Strong vs Weak. Evaluating motifs.

Up to now we have seen how every motif can be described as a PWM/PSSM. A different question is related to how different PWM may be describing different patterns. The PWM for NF-kB may contain some very clear positional tendencies in the first and last positions, but this is not the case for the mid-positions. A motif for a different transcriptional regulator may have completely different preferences. We are interested in understanding how the underlying variability in each position and in the motif as a whole may be assessed and what it may tell us about the motif in general.

The question may be rephrased using the concept of “motif strength”. A “strong motif” is one that allows little variability. It means that it is very often found occurring in the same way. On the other hand a “weak” motif has a highly variable structure and thus may be found in a genome in many different variations.

Mathematics Interlude: Variation, Information and Entropy

  • In 1948 Claude Shannon’s pioneering work on message transmission introduce a fundamental concept and gave rise to a whole field of Science called “Information Theory”.

_Source data_

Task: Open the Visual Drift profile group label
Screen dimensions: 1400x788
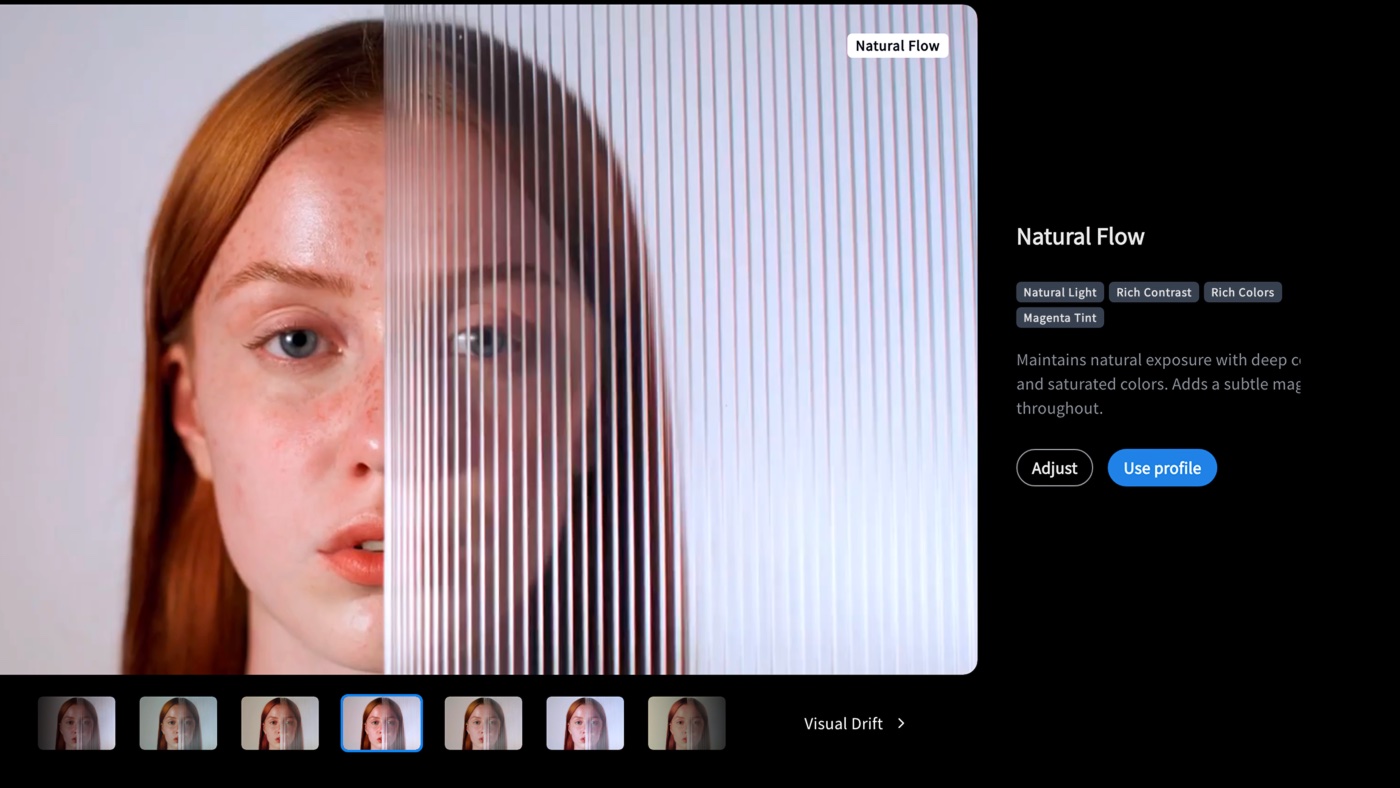Action: click(843, 723)
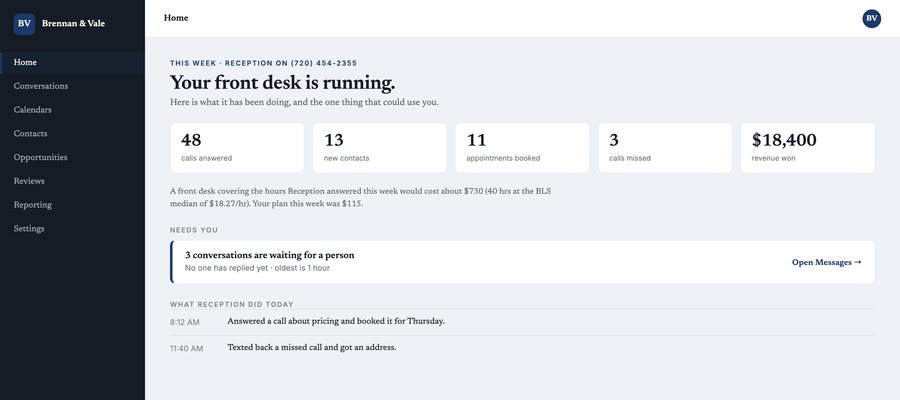Click the Brennan & Vale brand name

pos(73,24)
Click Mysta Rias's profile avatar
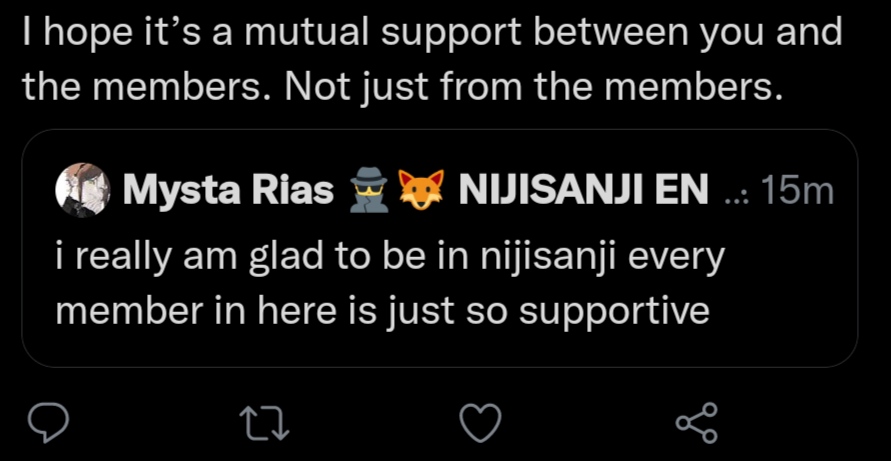Image resolution: width=891 pixels, height=461 pixels. (x=81, y=188)
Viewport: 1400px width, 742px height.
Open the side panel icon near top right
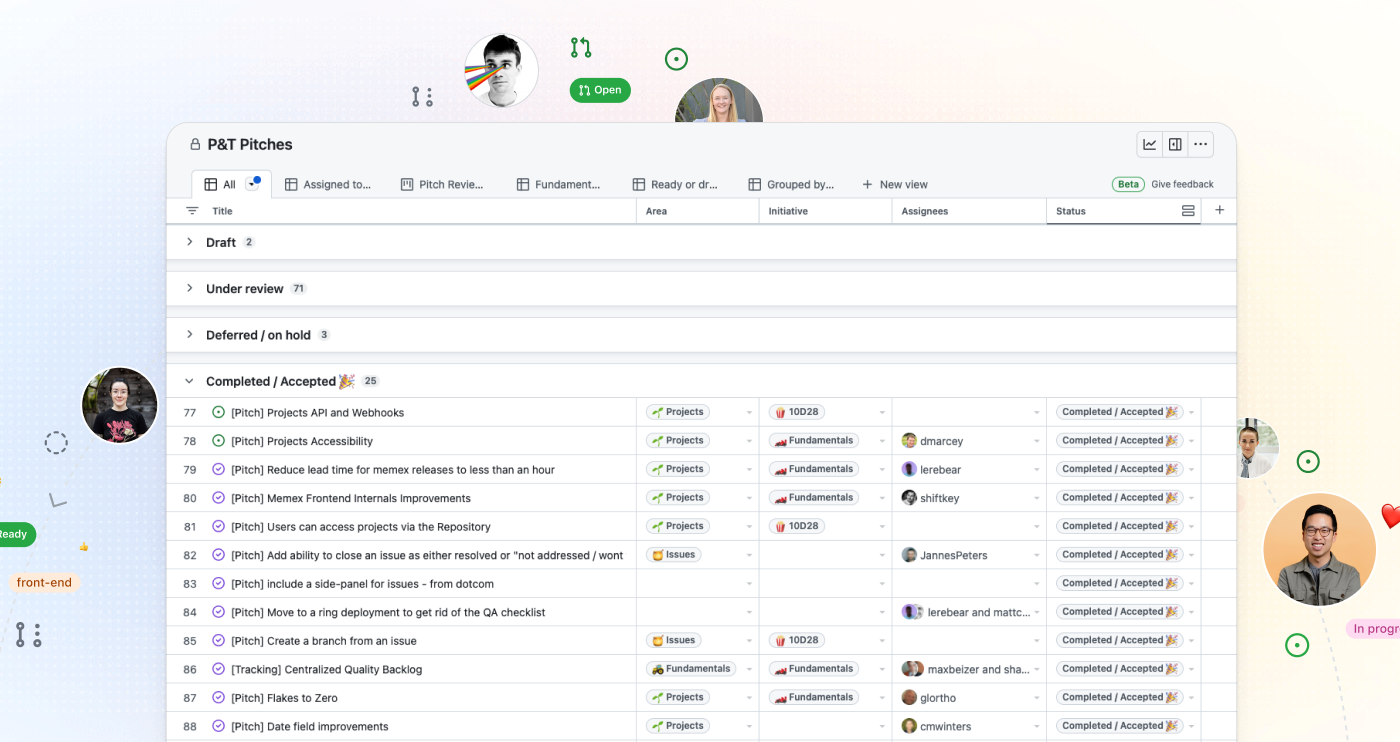(1175, 144)
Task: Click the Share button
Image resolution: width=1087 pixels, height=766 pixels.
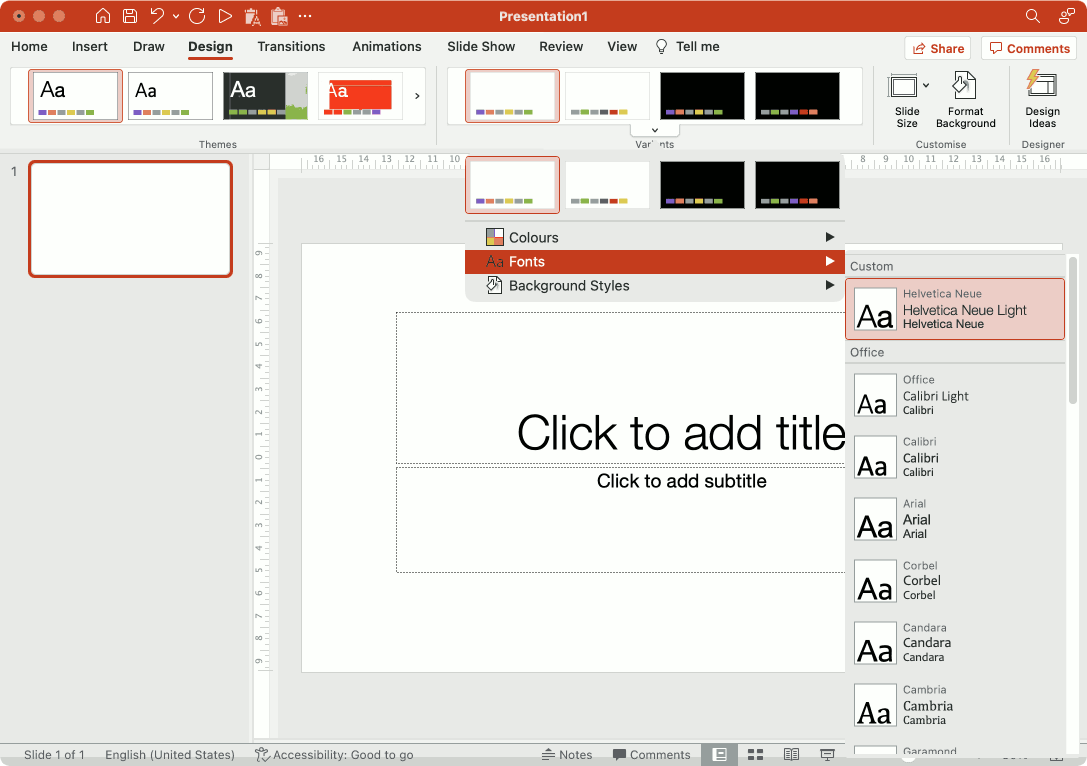Action: (x=937, y=47)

_Exercise requirements_
[A] Answer these questions about the text on evaluating motif strength:
(i) For which transcriptional regulator's PWM does the text note clear positional tendencies in the first and last positions?
(ii) How does the text define a "strong motif"?
(iii) In what year was Claude Shannon's work on message transmission introduced, and what field did it give rise to?
[B] Continue the text on evaluating motif strength from the point where it stops.

_Answers by item_
[A]
(i) NF-kB
(ii) A strong motif allows little variability and is very often found occurring in the same way.
(iii) 1948; it gave rise to the field called "Information Theory."

[B]
Claude Shannon

  • The basis of information theory is the concept of Entropy which is defined in the following:

    • Given the set \(S\) of \(n\) probable outcomes of a “source”, each of which has probability \(P[i]\)
    • The “Shannon” Entropy of this source is equal to the negative sum of the products of those probabilities and their logarithms, such as: \[H(S)=-\sum_{i=1}^{n} P[i]log(P[i])\]

Mathematics Interlude: Information as Entropy

  • It derives from Shannon’s formula that Entropy maximizes when all possible outcomes have equal probability.
  • This is directly related to the notion of Entropy as you know it from Physics. Can you see how?

When all outcomes have equal probability we are in a position of maximum uncertainty. In principle, out of all the possible things that can happen, we cannot dare make a guess in favour of one or another. We are thus in the worst possible state in terms of being informed about the system under study. Thus when all outcomes are equiprobable, uncertainty is maximum and information is minimum. This is the link between variablity, uncertainty and information that allows us to assess the strength of motifs.

Evaluating a motif with Information (I)

How can we then employ this concept in the case of DNA sequence motifs? Let’s say that you want to “guess” what a motif is. You will need to guess the residue occuppying each position. Considering there are four different outcomes (nucleotides) for each position, we can calculate the “before” Entropy, as being the maximum, with all outcomes equiprobable (P=0.25) to a total, maximum \(H=2\):

\[H(S)_{before}=-\sum_{i=1}^{4} P[0.25]*log(P[0.25])=2\]
This will be the same for every position in the motif.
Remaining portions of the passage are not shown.